== Work to do ==
In the post below about portfolios invested in the S&P 500, why does the writer go on to look at stretches of time longer than 10 years? Answer in one to three sentences.

5 min read

Last week I explored how a “25 times annual expenses” portfolio with a 100% S&P 500 allocation performed from 1928 to 2016. The results were quite remarkable. Not only did this type of portfolio survive nearly all multi-decade time horizons, but the median ending value was typically much larger than the starting value.

Here’s a recap of the results:

Check out the full post to see the entire analysis.

The “*25 times annual expenses*” portfolio performed so well historically, it begs the question: how have smaller portfolios performed? For example, how have “15 times annual expenses” portfolios performed over time? Do they survive over the course of decades? This is what I aim to explore in this analysis.

# The Analysis

If you spend $50,000 per year, a “25 times expenses portfolio” would be a portfolio worth $1.25 million. *($40,000 * 25)*

A “20 times expenses portfolio” would be worth $1 million. *($50,000 * 20)*

Let’s suppose you save up 20 times your expenses and then retire. You invest the entire $1 million into the S&P 500. You spend the inflation-adjusted equivalent of $50,000 each year to cover your living expenses.

Here is how this portfolio performed over every 10-year time period from 1928 to 2016. Ending values are inflation-adjusted.

This portfolio survived *every* 10-year time period between 1928 and 2016. The median ending value was $1,247,000, nearly 1.25 times bigger than the starting value of $1 million.

It’s awesome to see that a “20 times expenses” portfolio survived every 10-year period just like the “25 times expenses” portfolio, but realistically most people will have much longer retirement periods than 10 years. Let’s see how this portfolio performed over longer-stretches of time.

== Records ==

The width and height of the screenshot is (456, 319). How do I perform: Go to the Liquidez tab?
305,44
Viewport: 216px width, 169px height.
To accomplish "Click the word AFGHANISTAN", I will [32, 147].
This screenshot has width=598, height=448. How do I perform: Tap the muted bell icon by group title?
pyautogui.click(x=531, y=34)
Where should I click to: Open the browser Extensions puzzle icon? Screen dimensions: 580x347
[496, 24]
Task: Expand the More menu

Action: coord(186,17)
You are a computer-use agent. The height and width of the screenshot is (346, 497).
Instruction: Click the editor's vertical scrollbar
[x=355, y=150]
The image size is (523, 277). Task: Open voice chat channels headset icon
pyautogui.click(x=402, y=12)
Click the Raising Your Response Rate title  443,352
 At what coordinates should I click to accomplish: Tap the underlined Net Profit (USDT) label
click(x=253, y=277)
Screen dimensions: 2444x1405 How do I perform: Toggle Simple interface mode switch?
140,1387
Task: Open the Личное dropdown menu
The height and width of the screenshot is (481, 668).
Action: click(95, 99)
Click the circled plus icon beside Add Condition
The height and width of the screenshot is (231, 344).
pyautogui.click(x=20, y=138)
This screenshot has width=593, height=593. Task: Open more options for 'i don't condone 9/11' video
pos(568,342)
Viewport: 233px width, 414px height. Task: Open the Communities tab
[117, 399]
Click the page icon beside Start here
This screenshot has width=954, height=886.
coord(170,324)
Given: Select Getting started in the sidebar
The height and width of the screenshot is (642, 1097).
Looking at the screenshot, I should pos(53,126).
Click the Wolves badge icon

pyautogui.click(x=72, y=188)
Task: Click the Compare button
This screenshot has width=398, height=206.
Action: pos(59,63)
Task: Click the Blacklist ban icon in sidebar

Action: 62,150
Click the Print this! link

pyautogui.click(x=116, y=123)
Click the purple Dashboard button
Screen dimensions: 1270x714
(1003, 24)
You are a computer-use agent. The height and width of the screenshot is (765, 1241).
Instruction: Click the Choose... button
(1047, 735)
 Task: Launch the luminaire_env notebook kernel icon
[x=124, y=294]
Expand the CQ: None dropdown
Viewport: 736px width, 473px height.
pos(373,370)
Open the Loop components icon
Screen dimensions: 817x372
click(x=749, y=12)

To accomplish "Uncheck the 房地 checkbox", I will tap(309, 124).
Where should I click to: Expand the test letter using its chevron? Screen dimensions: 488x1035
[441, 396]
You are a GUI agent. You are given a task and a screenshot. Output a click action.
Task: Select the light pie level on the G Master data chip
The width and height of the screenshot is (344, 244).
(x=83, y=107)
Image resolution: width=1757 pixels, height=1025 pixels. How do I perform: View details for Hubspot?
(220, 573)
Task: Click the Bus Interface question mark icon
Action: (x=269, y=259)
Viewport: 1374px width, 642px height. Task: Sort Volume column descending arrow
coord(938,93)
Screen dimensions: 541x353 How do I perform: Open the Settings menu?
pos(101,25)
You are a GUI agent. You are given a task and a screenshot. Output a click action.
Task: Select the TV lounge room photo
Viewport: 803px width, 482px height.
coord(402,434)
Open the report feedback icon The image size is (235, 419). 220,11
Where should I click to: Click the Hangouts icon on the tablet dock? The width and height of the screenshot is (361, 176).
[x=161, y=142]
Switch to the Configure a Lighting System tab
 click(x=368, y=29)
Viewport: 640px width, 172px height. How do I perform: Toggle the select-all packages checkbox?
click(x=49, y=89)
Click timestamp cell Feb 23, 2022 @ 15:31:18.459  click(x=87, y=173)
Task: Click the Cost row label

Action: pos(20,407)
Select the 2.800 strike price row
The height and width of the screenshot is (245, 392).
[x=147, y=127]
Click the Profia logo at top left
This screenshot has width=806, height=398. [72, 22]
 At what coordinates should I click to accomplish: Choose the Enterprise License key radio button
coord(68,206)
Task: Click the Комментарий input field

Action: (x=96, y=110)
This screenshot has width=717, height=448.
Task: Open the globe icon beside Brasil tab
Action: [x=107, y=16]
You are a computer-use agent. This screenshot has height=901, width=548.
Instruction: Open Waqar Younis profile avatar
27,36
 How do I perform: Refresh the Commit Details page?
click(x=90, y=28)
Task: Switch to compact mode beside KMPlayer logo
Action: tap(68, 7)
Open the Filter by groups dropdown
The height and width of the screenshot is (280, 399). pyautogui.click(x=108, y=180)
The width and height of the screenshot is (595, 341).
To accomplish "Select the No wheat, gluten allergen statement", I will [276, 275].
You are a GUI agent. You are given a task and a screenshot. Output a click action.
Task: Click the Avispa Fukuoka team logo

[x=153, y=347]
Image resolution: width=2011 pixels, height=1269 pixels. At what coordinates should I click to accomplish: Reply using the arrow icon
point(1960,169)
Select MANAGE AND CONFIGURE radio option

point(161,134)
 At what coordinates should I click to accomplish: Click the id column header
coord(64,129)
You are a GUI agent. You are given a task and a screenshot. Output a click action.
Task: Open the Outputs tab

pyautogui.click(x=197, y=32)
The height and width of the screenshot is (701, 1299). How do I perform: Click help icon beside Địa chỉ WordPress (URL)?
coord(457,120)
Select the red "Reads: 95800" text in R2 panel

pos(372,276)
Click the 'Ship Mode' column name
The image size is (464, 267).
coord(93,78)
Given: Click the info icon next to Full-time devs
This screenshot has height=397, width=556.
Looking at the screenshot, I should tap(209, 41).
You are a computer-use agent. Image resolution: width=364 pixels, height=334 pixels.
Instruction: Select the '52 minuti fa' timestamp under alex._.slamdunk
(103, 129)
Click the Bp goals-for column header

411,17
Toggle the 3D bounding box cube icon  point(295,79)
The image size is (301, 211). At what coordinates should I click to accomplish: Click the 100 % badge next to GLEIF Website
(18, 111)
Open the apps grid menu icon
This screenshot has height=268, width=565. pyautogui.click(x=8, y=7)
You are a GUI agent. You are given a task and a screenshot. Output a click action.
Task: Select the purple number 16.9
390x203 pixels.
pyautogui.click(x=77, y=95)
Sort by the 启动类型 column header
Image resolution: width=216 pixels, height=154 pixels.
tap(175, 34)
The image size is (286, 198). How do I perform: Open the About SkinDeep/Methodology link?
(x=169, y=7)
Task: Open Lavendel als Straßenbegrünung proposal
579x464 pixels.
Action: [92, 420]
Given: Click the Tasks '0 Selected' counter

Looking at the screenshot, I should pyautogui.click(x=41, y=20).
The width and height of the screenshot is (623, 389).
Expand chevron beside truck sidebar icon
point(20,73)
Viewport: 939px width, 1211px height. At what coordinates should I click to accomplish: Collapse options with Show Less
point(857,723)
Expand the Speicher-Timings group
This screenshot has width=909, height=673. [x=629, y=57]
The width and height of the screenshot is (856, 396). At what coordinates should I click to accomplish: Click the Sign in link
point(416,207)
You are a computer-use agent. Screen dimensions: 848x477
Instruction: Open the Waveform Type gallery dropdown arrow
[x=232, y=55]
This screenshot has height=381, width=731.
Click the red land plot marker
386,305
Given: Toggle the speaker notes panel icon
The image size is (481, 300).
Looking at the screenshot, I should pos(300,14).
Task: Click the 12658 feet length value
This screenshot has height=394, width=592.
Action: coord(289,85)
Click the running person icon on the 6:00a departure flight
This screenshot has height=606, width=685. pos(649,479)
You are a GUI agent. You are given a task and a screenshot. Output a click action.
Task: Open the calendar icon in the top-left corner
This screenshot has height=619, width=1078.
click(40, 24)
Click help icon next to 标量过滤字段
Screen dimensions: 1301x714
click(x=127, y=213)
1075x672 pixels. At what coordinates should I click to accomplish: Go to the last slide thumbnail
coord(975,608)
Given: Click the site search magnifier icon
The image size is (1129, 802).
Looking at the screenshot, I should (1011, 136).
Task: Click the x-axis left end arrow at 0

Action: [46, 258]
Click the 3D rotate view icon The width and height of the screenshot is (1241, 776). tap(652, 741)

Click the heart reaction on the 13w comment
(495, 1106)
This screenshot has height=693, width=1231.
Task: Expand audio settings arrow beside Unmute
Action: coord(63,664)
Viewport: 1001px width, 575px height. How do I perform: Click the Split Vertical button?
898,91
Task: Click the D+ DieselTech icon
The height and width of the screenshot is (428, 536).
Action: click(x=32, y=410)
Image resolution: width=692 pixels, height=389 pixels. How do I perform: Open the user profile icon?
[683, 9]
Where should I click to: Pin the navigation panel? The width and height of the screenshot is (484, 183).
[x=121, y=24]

== Result for this task ==
The "20 times expenses" portfolio survived every 10-year period, but most people will realistically have retirements much longer than 10 years. The writer therefore wants to see how the portfolio held up over longer stretches.